From regulatory changes to evolving networks and product sets, the competitive industry has endured unprecedented and rapid change over the past few years. To get a sanity check on current challenges and future opportunities, leading CEOs will share their insights in a roundtable discussion today at 2:30 p.m. led by CompTel President and CEO Earl W. Comstock.
The panel includes Rich Grange, president and CEO of New Global Telecom; Carl Grivner, CEO of XO Communications Inc.; James A. Courter, CEO and vice chairman of IDT Corp.; and Peter Aquino, CEO of RCN Corp.
The greatest challenge for competitive providers in 2006 will be growing revenue, says Grivner in an advance interview. With the bankruptcies and the downsizing behind most of us, we need to get this industry on a growth path again.

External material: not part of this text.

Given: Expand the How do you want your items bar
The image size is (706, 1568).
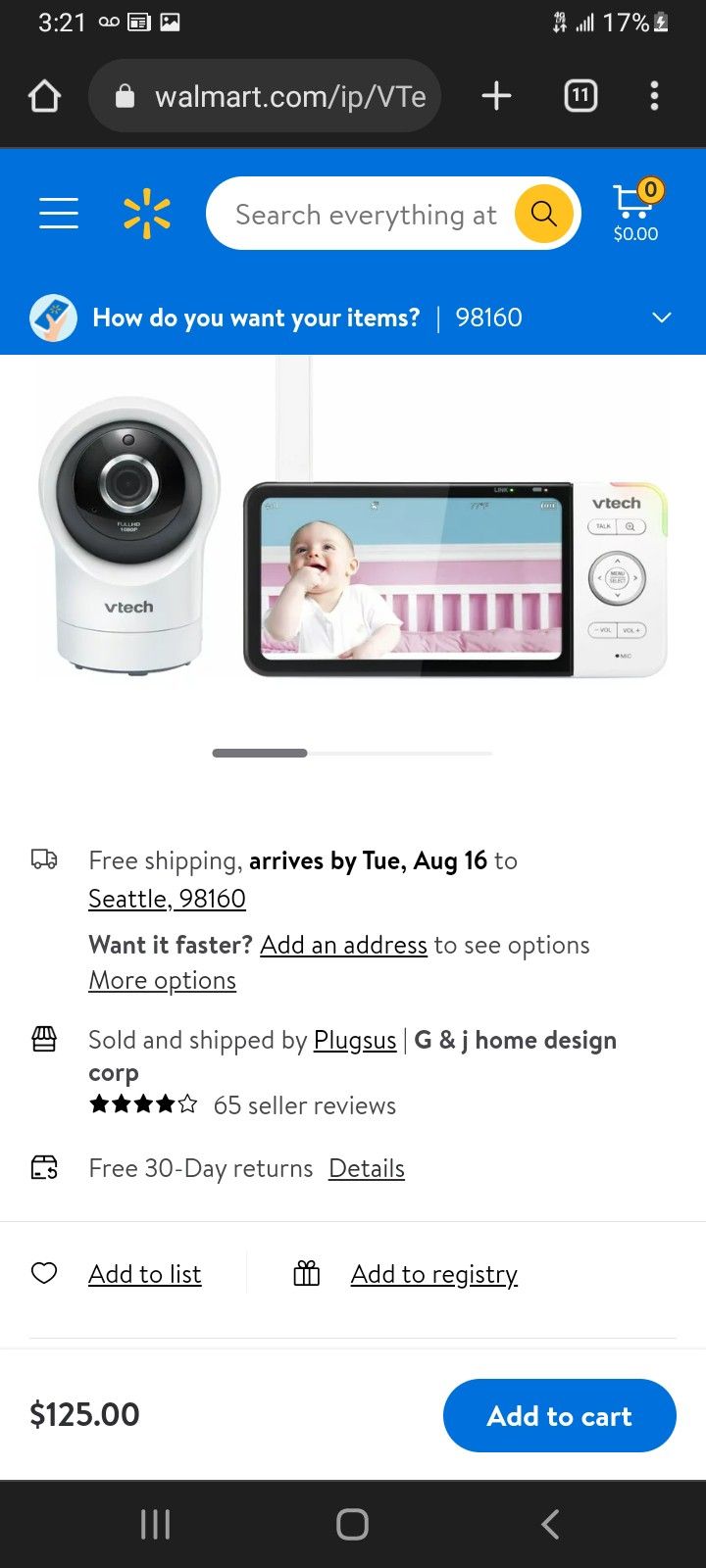Looking at the screenshot, I should pos(662,318).
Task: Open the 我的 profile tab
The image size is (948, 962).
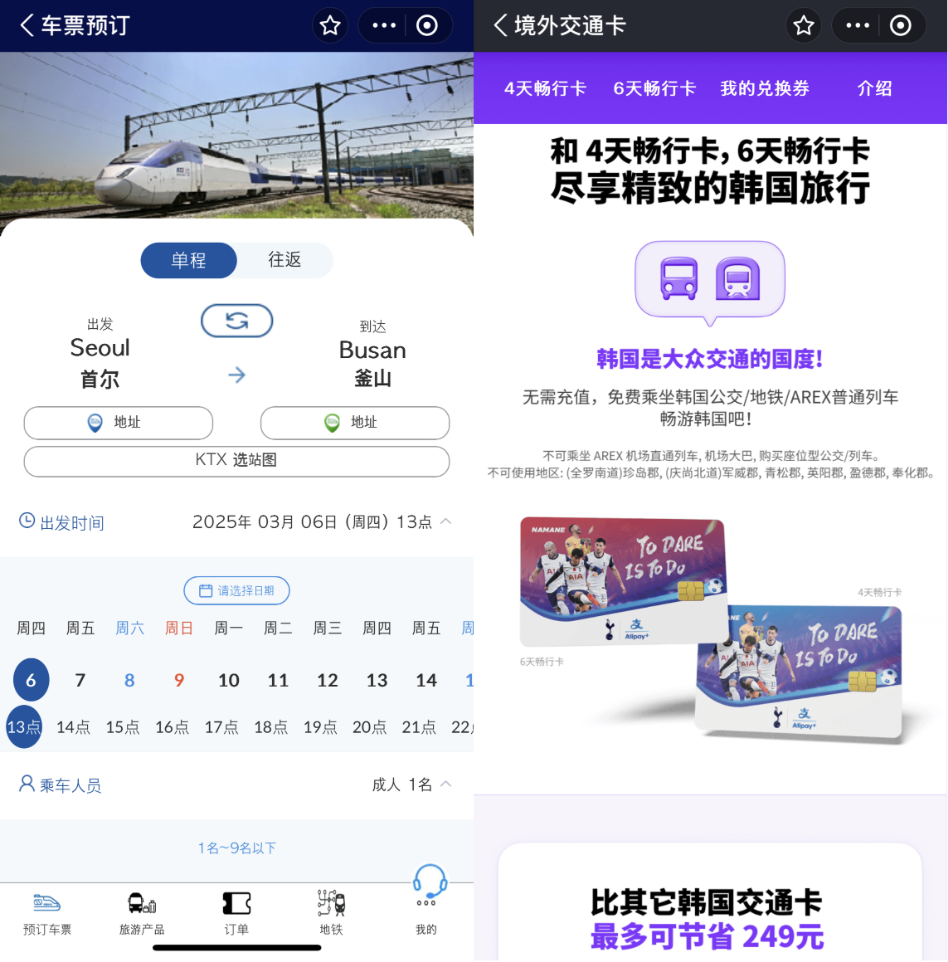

To grow revenue, Grivner says, competitive providers need to gain market share and focus on innovation.
VoIP is one area where competitive providers are already demonstrating this by introducing both new commercial and wholesale VoIP solutions, he says. Not only are competitive providers delivering new VoIP services to businesses, but they are also enabling many of the new breed of Internet telephone companies that are serving millions of consumers.
While VoIP is an innovation, Grange says the challenge facing providers in 2006 will be selling VoIP in face of exploding market demand. VoIP services are neither traditional data, nor traditional voice. As a result, to succeed, providers will need to simplify a service offering that incorporates appropriate features and functionality in an integrated, easy-to-use and easy-to-understand sales pitch, Grange says. If they dont, pent-up demand will be served by the few service providers that figure this formula out.
Fast-forward five years and Grange sees a telecom landscape that reflects new consumer behaviors, not just a lower cost curve. While VoIP services will push the telecom average cost curve down, their real value lies in an ability to change peoples communication behavior, through truly customizable personal communications, he says.
The rate at which behavior changes will occur, Grange says, depends on such key trends as the declining relevance of the PSTN and increasing relevance of VoIP and wireless; a more compelling content-creation business model; and the positions taken by federal and state regulators.